* **Exercise goal**
Every line in the records below that holds the word "computer" is to be copied.

* **Excerpted records**
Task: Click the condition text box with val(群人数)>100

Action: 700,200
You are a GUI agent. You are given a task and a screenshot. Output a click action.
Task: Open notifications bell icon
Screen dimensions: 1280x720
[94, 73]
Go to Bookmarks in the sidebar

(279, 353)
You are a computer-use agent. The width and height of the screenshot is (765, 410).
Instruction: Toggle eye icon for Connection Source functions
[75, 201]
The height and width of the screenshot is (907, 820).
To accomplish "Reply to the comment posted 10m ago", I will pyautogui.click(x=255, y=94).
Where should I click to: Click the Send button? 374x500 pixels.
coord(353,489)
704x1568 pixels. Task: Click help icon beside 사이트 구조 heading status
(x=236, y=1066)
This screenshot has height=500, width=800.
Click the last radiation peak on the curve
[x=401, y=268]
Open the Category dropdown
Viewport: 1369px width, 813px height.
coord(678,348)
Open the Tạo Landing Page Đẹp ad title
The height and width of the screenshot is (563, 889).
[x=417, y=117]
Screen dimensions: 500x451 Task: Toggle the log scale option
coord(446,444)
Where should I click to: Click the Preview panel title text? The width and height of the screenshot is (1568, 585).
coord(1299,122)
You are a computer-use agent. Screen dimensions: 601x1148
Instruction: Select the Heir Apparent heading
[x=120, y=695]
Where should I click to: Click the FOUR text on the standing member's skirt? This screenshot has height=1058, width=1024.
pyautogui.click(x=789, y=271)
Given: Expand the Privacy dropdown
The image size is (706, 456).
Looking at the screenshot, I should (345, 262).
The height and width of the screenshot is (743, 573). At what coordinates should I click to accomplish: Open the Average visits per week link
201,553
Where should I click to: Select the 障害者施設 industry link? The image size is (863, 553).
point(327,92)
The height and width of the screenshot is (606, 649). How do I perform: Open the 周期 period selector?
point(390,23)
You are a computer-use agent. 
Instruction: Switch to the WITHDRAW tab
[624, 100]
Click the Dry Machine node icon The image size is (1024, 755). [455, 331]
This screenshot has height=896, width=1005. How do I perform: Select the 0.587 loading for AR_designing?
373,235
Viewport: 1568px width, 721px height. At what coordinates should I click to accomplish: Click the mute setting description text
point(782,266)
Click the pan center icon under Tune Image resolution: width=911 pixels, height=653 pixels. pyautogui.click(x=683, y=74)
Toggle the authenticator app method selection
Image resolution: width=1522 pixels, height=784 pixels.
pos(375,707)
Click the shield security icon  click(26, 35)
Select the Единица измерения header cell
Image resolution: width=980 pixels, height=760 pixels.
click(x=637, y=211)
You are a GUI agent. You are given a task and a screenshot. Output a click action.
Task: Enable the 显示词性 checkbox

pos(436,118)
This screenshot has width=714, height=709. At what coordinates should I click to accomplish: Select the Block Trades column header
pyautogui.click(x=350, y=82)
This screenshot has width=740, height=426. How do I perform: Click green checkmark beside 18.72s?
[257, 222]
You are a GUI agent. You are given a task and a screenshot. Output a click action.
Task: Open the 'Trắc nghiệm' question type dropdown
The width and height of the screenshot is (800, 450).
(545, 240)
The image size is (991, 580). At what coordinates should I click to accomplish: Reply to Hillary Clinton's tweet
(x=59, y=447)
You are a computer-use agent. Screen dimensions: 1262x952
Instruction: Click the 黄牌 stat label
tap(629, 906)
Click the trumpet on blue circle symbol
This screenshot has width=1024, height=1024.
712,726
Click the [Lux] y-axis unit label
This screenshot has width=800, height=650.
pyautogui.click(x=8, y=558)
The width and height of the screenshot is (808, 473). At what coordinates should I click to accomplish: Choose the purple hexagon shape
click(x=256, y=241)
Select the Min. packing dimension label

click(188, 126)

* **Answer below**
You are a computer-use agent. The width and height of the screenshot is (765, 410).
You are a computer-use agent. Screen dimensions: 601x1148
You are a computer-use agent. 
You are a computer-use agent. Screen dimensions: 1262x952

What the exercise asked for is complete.